REQUEST —
Render the items below as a Markdown table with the columns "Row" and "Line", skipping blank lines and leaving out the pictures. Begin at the line that has "At what coordinates" and continue through the end of the items.

[Records]
—————

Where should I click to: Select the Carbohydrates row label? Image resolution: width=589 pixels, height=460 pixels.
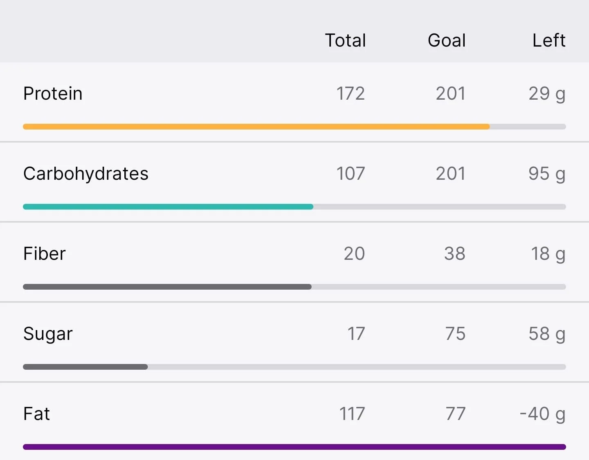[x=86, y=174]
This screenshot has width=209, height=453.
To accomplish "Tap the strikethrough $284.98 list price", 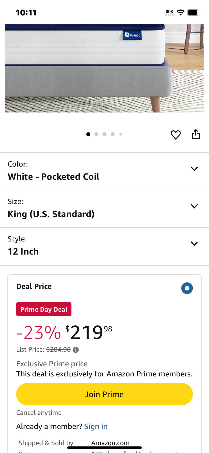I will pyautogui.click(x=58, y=350).
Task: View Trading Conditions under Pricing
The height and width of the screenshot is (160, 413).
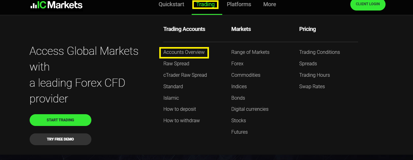Action: pos(319,52)
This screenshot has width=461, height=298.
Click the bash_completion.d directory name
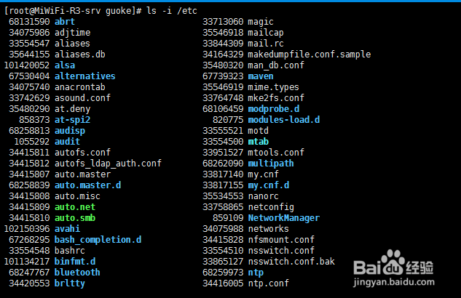98,240
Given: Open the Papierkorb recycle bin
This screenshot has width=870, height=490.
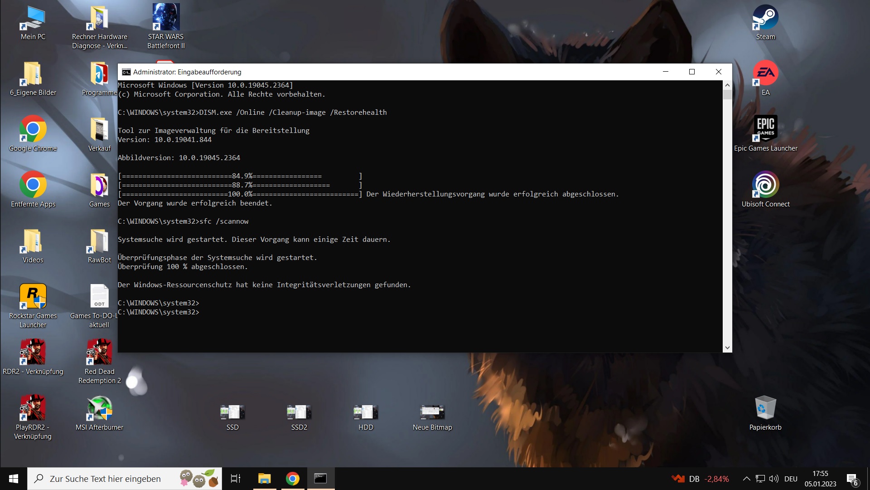Looking at the screenshot, I should click(765, 408).
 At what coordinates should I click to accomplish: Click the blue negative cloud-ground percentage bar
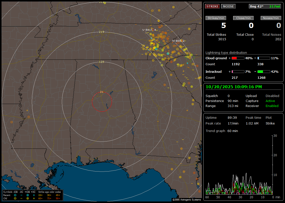[264, 58]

—————

SOLUTION TO THIS EXERCISE —
| Row | Line |
|---|---|
| 1 |  At what coordinates should I click to accomplish: Click the blue negative cloud-ground percentage bar |
| 2 | [264, 58] |